Reading text:
####################

Notes on prototyping – Ben Frain

Good tips on prototyping using the very materials that the final product will be built in—HTML, CSS, and JavaScript.

The only thing I would add is that, in my experience, it’s vital that the prototype does not morph into the final product …no matter how tempting it sometimes seems.

Prototypes are made to be discarded (having validated or invalidated an idea). Making a prototype and making something for production require very different mindsets: with prototyping it’s all about speed of creation; with production work, it’s all about quality of execution.

will/slacktyping: i’m typing when you’re typing

A plugin for Slack that will make it look like you’re typing whenever someone else is typing. It isn’t annoying at all.

Saving Your Web Workflows with Prototyping · Matthias Ott – User Experience Designer

A well-written (and beautifully designed) article on the nature of the web, and what that means for those of us who build upon it. Matthias builds on the idea of material honestly and concludes that designing through prototypes—rather than making pictures of websites—results in a truer product.

A prototyping mindset means cultivating transparency and showing your work early to your team, to users – and to clients as well, which can spark excited conversations. A prototyping mindset also means valuing learning over fast results. And it means involving everyone from the beginning and closely working together as a team to dissolve the separation of linear workflows.


Language conjures the world into being.

Just type stuff.

Painting with Code : Airbnb Design

Very clever stuff here from Jon in the tradition of Bret Victor—alter Sketch files by directly manipulating code (React, in this case).

I’m not sure the particular use-case outlined here is going to apply much outside of AirBnB (just because the direction of code-to-Sketch feels inverted from most processes) but the underlying idea of treating visual design assets and code as two manifestations of the same process …that’s very powerful.


These icons-as-a-service could be really useful for making quick’n’dirty HTML prototypes.

What design sprints are good for — Cennydd Bowles

Cennydd enumerates what design sprints are good for:

  • generating momentum,
  • highlighting the scope of the design process,
  • developing the team, or
  • provoking core product issues.

And also what they’re not so good for:

  • reliable product design,
  • proposing sophisticated user research,
  • answering deep product-market fit questions, or
  • getting the green light.

How to prototype in the browser | GDS design notes

This is a clever quick’n’dirty way of prototyping iterations on an existing site using dev tools and screenshots.

A 5 day sprint with Clear Left exploring library self-service machine software – Leon Paternoster

Myself and Batesy spent last week in Ipswich doing an intense design sprint with Suffolk Libraries. Leon has written up process from his perspective as the client—I’ll try to get a case study up on the Clearleft website soon.

####################

Problem set:
a - Answer these about the notes on prototyping:
(i) What does the Slack plugin make it look like you are doing?
(ii) In which town was the design sprint with Suffolk Libraries held?
(iii) Which code is named as the code used to alter Sketch files in the Airbnb Design piece?
b - Please set down, word for word, everything in the notes on prototyping from "Notes on prototyping" down to "it sometimes seems.".

Data records:
####################

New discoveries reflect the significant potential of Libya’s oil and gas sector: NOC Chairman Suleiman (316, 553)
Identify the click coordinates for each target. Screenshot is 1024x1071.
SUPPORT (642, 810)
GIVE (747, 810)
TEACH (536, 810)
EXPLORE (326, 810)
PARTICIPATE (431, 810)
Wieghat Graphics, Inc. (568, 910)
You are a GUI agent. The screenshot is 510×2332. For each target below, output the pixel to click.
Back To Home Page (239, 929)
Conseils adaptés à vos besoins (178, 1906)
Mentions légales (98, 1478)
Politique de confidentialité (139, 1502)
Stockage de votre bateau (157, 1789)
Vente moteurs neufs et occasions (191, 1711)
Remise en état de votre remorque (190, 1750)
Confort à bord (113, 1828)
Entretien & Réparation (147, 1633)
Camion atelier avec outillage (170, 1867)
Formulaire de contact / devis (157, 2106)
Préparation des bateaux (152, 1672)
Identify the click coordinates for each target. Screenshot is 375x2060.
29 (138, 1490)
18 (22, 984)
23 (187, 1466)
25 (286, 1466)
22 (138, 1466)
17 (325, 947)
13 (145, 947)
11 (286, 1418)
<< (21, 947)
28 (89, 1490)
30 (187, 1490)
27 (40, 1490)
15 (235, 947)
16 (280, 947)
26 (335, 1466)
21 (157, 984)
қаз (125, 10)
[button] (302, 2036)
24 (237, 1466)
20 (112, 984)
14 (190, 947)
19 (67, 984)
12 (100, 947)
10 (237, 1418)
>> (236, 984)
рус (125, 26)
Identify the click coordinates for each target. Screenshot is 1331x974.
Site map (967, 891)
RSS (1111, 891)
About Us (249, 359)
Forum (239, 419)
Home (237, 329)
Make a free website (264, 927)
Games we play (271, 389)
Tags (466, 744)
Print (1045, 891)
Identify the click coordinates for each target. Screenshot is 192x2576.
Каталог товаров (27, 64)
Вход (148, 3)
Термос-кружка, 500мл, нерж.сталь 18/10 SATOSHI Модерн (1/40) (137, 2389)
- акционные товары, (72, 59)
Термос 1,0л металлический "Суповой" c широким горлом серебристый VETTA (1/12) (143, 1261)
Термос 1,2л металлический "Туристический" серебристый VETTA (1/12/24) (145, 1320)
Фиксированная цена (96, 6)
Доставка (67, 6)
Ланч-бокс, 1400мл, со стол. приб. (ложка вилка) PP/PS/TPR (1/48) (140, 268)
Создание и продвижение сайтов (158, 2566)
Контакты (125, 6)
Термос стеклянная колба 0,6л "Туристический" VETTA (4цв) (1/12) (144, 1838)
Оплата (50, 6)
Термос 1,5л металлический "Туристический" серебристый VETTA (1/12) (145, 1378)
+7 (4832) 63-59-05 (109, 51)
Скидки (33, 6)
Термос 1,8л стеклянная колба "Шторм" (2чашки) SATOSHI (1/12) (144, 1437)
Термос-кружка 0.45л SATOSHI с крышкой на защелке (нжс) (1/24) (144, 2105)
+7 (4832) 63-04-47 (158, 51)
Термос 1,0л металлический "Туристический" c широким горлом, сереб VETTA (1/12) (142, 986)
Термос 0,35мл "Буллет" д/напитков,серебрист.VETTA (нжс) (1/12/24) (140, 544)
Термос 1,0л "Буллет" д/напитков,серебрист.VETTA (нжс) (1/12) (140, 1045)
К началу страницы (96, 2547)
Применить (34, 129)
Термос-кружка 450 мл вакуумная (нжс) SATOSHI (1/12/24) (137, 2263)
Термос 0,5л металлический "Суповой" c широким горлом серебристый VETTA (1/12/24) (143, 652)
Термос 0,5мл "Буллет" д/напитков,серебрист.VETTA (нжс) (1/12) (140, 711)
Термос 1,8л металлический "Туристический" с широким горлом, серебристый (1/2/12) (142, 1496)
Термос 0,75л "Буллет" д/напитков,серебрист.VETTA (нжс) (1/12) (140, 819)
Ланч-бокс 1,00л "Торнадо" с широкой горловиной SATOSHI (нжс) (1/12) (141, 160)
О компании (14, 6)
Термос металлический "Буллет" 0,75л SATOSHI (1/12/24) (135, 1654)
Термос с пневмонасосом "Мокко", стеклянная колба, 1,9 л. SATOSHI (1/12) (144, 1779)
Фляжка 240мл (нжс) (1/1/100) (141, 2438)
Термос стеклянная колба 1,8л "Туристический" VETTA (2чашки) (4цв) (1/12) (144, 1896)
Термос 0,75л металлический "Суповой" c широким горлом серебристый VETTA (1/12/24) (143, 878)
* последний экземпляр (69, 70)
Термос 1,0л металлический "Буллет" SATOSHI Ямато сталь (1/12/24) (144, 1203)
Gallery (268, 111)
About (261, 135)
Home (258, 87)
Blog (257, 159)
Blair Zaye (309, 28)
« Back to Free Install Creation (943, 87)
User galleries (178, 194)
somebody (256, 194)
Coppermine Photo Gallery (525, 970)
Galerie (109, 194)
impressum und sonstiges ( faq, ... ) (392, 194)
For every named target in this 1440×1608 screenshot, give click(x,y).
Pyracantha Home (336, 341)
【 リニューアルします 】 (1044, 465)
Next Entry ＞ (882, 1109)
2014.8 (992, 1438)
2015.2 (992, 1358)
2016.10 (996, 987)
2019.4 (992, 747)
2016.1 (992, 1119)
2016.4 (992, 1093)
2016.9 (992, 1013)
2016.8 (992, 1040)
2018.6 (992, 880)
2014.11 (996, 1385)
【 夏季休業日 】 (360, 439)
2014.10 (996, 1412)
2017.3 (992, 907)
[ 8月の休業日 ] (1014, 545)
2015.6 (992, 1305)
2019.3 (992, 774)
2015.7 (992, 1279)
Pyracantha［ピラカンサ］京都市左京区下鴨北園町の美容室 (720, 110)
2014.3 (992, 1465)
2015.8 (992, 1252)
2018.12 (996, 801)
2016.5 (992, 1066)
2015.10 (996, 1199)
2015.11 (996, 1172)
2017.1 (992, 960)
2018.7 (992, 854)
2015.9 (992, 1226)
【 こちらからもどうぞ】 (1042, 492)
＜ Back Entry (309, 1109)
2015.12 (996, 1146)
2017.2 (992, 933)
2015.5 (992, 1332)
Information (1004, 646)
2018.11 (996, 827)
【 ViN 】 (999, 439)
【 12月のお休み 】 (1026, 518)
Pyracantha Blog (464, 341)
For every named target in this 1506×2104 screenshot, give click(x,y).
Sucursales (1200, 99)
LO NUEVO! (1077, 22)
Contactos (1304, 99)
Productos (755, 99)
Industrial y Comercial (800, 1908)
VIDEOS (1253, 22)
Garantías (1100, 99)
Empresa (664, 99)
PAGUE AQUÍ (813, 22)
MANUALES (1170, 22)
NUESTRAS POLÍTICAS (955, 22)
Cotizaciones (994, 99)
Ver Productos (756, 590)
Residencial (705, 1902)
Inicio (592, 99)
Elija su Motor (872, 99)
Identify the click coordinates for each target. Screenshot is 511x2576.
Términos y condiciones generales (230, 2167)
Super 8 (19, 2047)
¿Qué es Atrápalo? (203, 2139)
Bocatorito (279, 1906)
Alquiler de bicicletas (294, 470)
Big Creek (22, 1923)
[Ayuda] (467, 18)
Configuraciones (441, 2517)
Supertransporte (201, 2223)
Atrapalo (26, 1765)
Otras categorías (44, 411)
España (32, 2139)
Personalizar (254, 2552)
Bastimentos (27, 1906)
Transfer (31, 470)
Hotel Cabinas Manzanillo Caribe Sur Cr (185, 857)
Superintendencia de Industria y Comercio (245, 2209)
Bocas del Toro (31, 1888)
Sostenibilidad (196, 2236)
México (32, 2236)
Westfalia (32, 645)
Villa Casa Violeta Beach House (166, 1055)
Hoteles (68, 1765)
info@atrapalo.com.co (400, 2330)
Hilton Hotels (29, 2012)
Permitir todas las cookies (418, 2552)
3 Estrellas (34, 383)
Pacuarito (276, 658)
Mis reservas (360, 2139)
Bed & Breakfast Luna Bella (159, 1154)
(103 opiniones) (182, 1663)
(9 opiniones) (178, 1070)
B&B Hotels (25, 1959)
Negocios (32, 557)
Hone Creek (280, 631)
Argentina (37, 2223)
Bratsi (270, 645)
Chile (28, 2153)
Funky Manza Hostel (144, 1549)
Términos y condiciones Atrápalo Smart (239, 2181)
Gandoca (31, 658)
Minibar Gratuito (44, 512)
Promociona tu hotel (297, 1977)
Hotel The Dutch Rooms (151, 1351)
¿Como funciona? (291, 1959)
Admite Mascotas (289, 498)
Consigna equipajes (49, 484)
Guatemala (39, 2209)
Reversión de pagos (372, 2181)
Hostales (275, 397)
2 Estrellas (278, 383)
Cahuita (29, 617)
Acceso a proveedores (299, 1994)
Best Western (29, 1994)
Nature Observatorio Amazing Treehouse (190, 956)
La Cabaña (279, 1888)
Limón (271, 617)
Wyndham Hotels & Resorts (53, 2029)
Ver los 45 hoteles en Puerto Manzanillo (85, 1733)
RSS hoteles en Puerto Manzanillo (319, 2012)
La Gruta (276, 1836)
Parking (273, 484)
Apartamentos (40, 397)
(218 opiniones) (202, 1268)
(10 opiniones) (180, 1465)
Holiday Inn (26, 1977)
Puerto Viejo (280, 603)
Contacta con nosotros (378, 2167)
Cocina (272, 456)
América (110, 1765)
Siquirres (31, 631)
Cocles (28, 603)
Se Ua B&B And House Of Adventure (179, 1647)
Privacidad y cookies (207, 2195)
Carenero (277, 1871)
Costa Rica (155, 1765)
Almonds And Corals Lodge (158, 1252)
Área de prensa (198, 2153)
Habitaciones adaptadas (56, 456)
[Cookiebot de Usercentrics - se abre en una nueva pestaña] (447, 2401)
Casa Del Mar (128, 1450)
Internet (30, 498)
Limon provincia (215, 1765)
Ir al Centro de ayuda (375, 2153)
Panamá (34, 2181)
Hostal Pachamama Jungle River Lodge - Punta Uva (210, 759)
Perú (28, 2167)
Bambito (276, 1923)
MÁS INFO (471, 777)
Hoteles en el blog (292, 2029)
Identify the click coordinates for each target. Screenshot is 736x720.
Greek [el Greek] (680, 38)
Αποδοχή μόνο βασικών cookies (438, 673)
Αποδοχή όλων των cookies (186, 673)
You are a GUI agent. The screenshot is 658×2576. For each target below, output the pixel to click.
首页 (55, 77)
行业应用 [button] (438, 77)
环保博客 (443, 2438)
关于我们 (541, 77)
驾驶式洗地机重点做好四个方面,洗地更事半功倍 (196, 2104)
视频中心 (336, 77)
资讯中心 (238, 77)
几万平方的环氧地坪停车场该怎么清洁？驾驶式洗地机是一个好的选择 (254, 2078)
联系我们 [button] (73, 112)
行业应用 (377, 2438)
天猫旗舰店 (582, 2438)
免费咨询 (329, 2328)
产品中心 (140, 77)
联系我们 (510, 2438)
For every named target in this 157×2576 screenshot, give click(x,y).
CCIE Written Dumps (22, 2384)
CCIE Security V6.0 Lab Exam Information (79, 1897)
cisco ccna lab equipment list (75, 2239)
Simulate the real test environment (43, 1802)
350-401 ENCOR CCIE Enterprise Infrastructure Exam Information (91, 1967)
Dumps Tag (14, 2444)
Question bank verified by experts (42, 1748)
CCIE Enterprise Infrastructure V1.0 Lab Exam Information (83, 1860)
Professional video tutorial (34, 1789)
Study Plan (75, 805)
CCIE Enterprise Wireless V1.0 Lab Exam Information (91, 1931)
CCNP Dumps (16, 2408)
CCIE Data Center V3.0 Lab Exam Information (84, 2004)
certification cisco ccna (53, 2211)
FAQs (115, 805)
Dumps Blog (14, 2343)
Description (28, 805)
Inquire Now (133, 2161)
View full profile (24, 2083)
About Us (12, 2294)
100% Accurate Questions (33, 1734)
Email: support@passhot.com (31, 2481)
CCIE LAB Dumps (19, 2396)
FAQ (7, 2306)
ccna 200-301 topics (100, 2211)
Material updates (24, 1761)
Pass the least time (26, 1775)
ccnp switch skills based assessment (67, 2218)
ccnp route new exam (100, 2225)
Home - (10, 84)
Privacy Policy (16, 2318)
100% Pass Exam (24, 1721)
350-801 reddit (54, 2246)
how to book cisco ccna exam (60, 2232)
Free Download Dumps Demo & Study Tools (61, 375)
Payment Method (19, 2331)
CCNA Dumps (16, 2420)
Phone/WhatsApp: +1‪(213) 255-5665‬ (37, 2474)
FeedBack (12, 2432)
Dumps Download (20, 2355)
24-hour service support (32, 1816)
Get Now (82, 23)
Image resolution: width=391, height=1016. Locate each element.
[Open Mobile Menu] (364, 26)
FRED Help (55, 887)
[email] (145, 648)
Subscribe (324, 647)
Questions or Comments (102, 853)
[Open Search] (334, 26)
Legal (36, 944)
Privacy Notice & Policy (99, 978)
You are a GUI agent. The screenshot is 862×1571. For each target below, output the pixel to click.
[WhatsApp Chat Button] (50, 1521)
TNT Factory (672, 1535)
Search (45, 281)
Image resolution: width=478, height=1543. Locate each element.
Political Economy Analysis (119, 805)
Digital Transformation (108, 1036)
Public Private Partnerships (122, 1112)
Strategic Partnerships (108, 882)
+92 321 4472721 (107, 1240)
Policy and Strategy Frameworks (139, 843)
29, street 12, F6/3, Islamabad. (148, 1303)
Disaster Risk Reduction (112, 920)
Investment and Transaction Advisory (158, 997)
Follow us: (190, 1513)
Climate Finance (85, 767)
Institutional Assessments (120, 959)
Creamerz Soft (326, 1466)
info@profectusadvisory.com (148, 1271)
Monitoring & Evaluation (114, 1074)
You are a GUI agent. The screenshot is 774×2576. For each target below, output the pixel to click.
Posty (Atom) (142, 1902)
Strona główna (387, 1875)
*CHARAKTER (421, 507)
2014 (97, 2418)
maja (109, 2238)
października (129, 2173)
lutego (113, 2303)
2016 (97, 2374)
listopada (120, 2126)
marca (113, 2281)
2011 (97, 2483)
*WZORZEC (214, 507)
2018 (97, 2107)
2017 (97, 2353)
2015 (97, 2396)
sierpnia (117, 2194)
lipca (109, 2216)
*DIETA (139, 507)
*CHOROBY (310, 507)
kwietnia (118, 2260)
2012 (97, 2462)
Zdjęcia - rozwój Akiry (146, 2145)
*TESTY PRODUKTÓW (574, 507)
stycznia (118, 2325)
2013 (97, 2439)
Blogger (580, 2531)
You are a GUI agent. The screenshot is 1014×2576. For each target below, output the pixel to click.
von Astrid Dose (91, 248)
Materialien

####################

Results for each task:
a -
(i) Typing, whenever someone else is typing.
(ii) Ipswich.
(iii) React.

b -
Notes on prototyping – Ben Frain

Good tips on prototyping using the very materials that the final product will be built in—HTML, CSS, and JavaScript.

The only thing I would add is that, in my experience, it’s vital that the prototype does not morph into the final product …no matter how tempting it sometimes seems.